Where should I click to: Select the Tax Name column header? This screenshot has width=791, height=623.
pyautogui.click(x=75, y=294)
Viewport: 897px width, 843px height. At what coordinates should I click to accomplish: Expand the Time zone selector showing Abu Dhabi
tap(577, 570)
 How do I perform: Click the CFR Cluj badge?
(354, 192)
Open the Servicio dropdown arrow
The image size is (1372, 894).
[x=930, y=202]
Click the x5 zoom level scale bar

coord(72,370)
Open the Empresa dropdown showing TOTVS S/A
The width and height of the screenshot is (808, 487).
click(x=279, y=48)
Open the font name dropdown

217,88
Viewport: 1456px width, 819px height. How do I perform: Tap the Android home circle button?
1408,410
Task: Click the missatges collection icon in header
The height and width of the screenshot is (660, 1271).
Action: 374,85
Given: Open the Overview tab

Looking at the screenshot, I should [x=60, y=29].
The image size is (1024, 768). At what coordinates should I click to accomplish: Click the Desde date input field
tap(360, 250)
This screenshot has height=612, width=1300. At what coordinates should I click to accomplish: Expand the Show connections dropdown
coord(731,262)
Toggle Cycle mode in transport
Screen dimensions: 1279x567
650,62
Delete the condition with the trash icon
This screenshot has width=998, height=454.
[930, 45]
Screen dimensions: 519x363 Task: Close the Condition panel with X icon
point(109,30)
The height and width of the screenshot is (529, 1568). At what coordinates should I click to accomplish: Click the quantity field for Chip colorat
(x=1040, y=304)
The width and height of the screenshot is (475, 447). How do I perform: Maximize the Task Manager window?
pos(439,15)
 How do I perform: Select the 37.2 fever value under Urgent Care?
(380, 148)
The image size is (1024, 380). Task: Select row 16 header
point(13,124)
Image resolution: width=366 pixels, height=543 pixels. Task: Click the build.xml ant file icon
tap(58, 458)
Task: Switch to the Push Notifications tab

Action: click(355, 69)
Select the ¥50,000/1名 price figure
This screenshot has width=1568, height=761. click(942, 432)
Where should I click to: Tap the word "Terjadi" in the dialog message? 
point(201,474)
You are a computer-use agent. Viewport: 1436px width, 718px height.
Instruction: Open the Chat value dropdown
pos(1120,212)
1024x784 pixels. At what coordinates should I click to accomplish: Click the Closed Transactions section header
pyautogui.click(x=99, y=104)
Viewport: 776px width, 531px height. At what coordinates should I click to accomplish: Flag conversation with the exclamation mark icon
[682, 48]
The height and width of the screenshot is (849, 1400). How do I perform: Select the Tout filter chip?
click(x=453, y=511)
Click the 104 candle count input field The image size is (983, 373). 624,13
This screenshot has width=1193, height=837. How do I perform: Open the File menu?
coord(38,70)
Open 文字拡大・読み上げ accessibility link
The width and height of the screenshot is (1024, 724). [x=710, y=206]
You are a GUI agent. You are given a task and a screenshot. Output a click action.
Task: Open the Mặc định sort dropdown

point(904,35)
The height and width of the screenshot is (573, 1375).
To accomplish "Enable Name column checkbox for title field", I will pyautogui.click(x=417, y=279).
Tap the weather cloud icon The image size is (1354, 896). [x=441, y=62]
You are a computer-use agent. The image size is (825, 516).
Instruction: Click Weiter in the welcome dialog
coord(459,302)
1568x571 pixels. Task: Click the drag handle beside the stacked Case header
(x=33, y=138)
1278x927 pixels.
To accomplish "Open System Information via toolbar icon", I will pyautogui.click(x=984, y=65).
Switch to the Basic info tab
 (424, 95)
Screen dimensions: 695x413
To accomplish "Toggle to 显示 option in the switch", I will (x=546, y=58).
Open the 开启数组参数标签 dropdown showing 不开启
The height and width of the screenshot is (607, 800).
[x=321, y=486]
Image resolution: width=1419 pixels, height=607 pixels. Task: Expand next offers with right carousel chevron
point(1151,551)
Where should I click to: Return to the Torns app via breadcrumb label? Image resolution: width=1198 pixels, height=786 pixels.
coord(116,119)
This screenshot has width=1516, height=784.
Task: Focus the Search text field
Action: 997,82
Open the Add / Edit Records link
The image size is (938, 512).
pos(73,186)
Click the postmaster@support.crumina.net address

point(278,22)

*Task to complete*:
Look for the word "agent". Copy out every line of the data that has it.

*Result of the task*:
You are a computer-use agent. Viewport: 1436px width, 718px height.
You are a GUI agent. You are given a task and a screenshot. Output a click action.
You are a computer-use agent. The image size is (825, 516).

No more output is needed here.